アルバム1曲目は、いきなりスカシたロッケンロール“Posso Perder Minha Mulher, Minha Mãe, Desde Que Eu Tenha O Rock And Roll”.。嬌声が飛び交う中、Organソロも飛び出したりして盛り上がる。それにしても人を食ったようなタイトルが如何にも彼ららしい。
Rita Leeの優しく語りかけるようなVocalが絶品の“Vida de Cachorro”。Acoustic Guitarといい、The Beatlesの“Black Bird”を思わせるPastralな仕上がり。“犬の一生”というタイトルも最高。
LiminhaのベースがFunkyにウネる“Dune Buggy”。このお馬鹿な感じはP-Funkを彷彿とさせる。なにでにリズム隊がスゴい。
Ritaの色っぽい語りで始まるLatin Rock“Cantor De Mambo”。こういう曲ではSérgio DiasのギターもSantanaに負けじと弾き倒し。
“Beijo Exagerado / Todo Mundo Pastou”は、このアルバムを象徴するような散漫でおふざけたMedleyだけど、それが何とも魅力的なのが、またMutantesらしい。
“Balada Do Louco”はThe Beatlesの影響下にあるBallad
だけどSynthesizerやSitarが飛び交い、次第にネジが外れていくのが良い。
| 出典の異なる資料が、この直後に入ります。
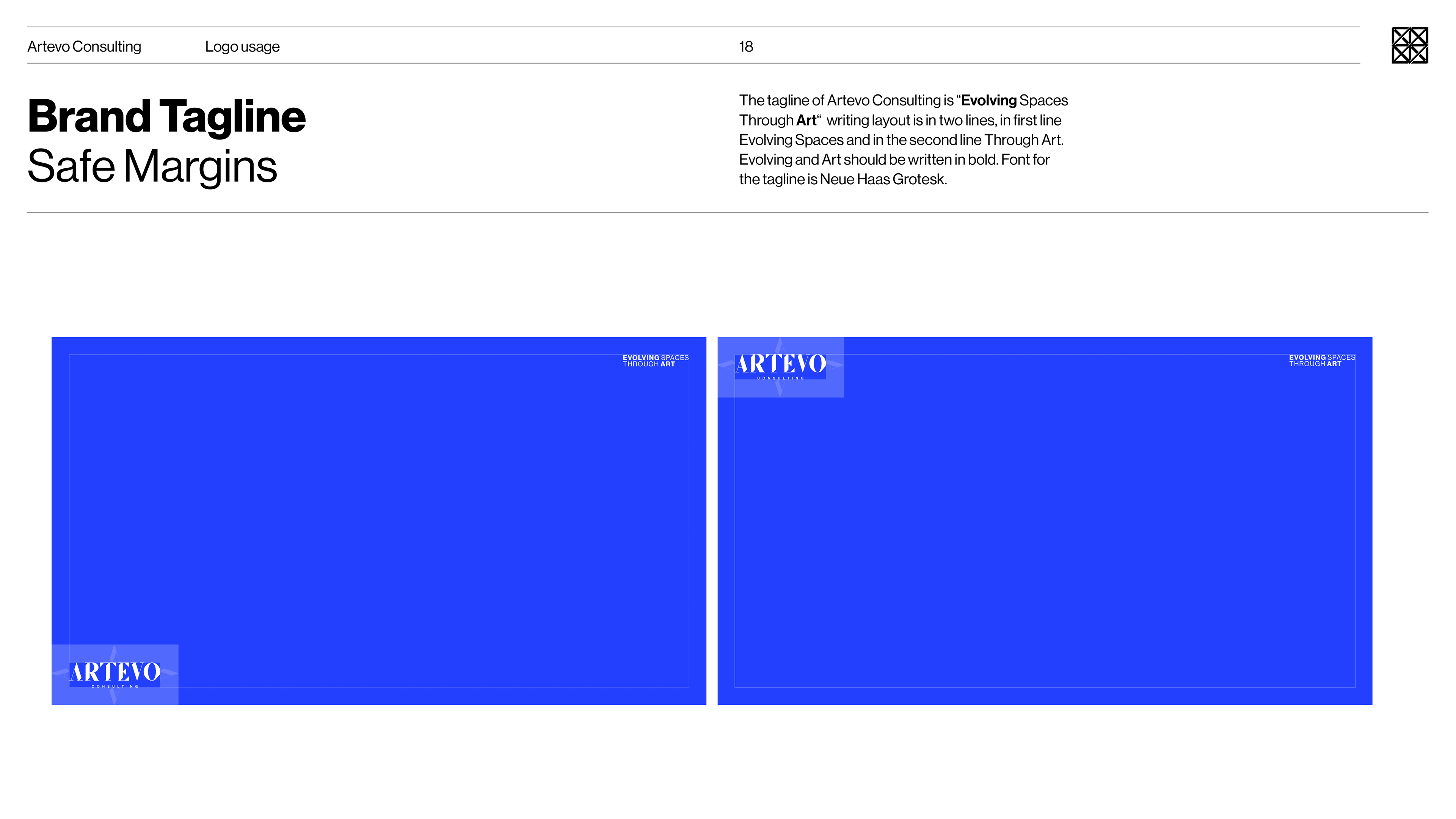Click the 'Logo usage' section label
The height and width of the screenshot is (819, 1456).
[242, 46]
RitaとArnaldoの共作。
“A Hora E A Vez Do Cabelo Nascer”はDiasとLiminha主導と思われるHard Rock。HeavyなギターのRiffで始まりOrganも激しく煽る。
Luiz Gonzagaとの仕事でも知られるSão Paulo出身の作曲家Hervé Cordovil作のヒット曲“Rua Augusta”。熱いRockな仕上がりが良い。
Church Organで始まる“Mutantes E Seus Cometas No País Do Baurets”。フォービートも飛び出すインスト曲と思わせて最後にVocalが登場する。Diasのギターが最高。
アルバム最後をシメるのは“Todo Mundo Pastou II”。この脱力っぷりが良い。